Kroger, the nation's largest supermarket retailer with 2,700 locations, said it expected to report earnings of $2.10 to $2.15 for its 2016 fiscal year, effectively reducing the top end of its previous forecast, which had called for EPS of $2.10 to $2.20. Analysts have been looking for the company to come in at $2.13. The company's 2016 fiscal year ends Jan. 28, 2017.
The company did put up fiscal third quarter results that matched Wall Street's forecasts at 41 cents a share. Revenue of $26.56 billion for the period narrowly outpaced forecasts.
Kroger management said in a statement that it would give fiscal 2017 guidance in March. The company said it was standing by its long term ambitions to grow earnings between 8% and 11%, but acknowledged today that it expected its 2017 numbers to come up short of the low end of that projection.
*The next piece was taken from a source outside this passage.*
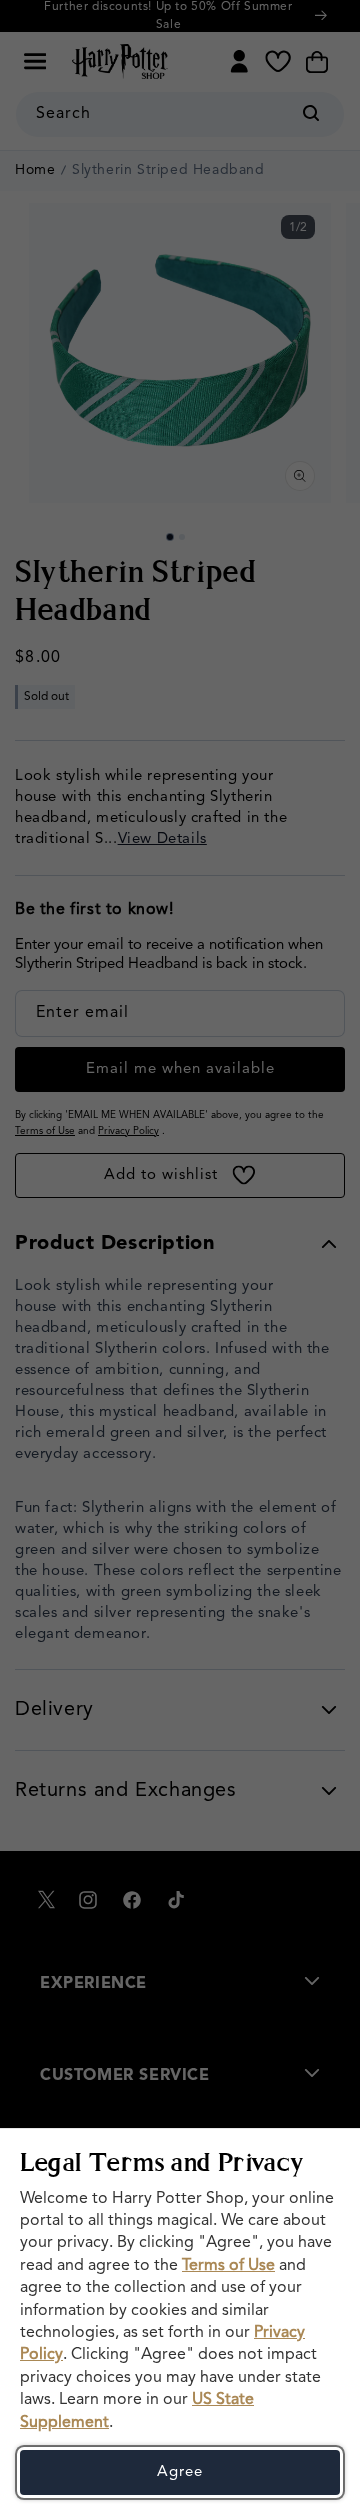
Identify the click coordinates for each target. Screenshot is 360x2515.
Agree (180, 2472)
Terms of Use (228, 2266)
Kroger, like a number of food purveyors, has been hit by the deflation in food prices that has persisted for most of the year, owing to a pullback in agricultural commodity and energy prices. The best-case scenario for the retail category is that the declines in food prices bottomed out in October, and that the extent of the pressure on food prices will narrow in coming quarters. However, there's little hope that food prices will actually begin to head higher anytime soon, which might mean that food retailers will be fighting this headwind for much of calendar 2017.